Un mes pasó Arturo en casa de su padre. Durante todo él, la joven fué poco á poco palideciendo; sus ojos estaban rodeados por un círculo azul, y sus manos temblaban como si la infeliz mujer fuera presa de la fiebre. Don Juan mústio y aflijido, no hallaba voz en su garganta. Arturo encontrábase en un prolongado suplicio.... Un silencío triste y pesado reinaba en la casita blanca, que se vé en medio de los sierras como una paloma acurrucada en su nido de yerbas verdes; las penas más terribles habíanse apoderado de aquellos tres corazones, y la desconfianza y la envidia reinaban en ellos... Alguna vez, cuando las miradas de don Juan se encontraban con las de su esposa, ésta clavaba sus ojos en él, como asegurándole el triunfo.... ¡Jamás batalla semejante tomó por campo el corazón del hombre!...

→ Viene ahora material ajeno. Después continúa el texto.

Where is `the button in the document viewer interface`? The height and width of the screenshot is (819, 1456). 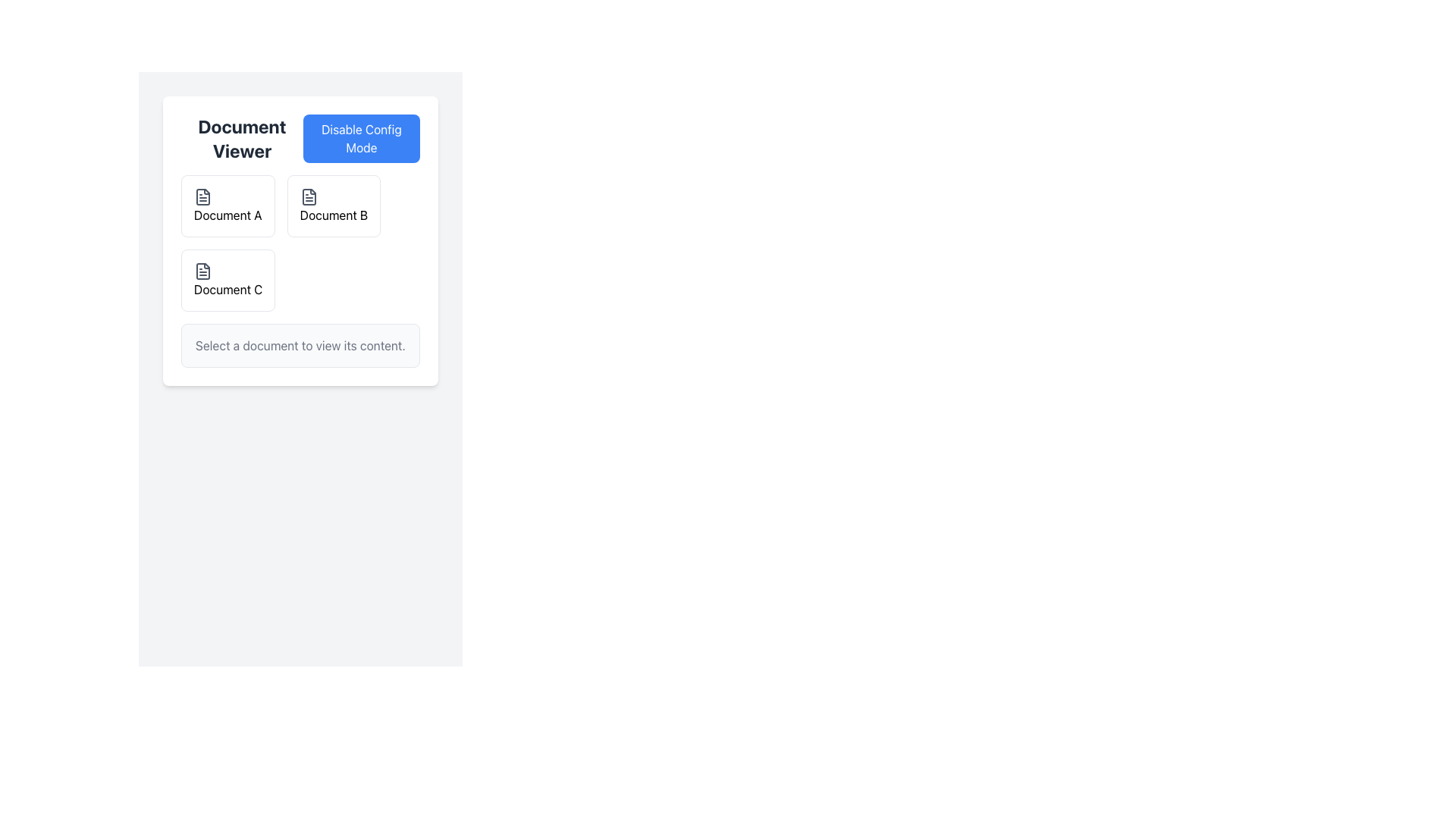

Por fin, un dia el joven militar ensilló su caballo, preparándose á partir. Amélia, hecha un mar de lágrimas, pálida y casi moribunda, contemplaba los preparativos. Don Juan, á su lado, cabizbajo, taciturno y melancólico, habíale ofrecido el brazo para sostenerla...
El joven terminó, y acercándose á su padre le abrazó bañado en llanto. El hombre de mundo, el hombre acostumbrado á todos los combates de la vida, el político endurecido, no pudo tampoco ocultar su emoción.... Arturo, ahogado, se apartó por fin de él, y saludando á Amélia con una inclinación de cabeza, iba ya á subir á caballo, cuando don Juan le detuvo:
- ¿No abrazas á tu madre? preguntó.
Y como él titubeara:
- No quiero que partas de aquí, dijo, sin ir convencido de que Amélia es tu madre ... ¿Entiendes?
Y un lijero rayo de encono brilló en sus pupilas: el hombre celoso despertaba.
Arturo, temblando, abrazó á Amélia, montó á caballo y se alejó á la carrera, creyendo que el aire faltaba á sus pulmones.
La joven, casi desvanecida, tuvo que apoyarse en el pecho de su esposo, que mojó con sus lágrimas... Sentía un sacudimiento extraño en todo su organismo, algo como si un veneno poderoso corriese por sus venas.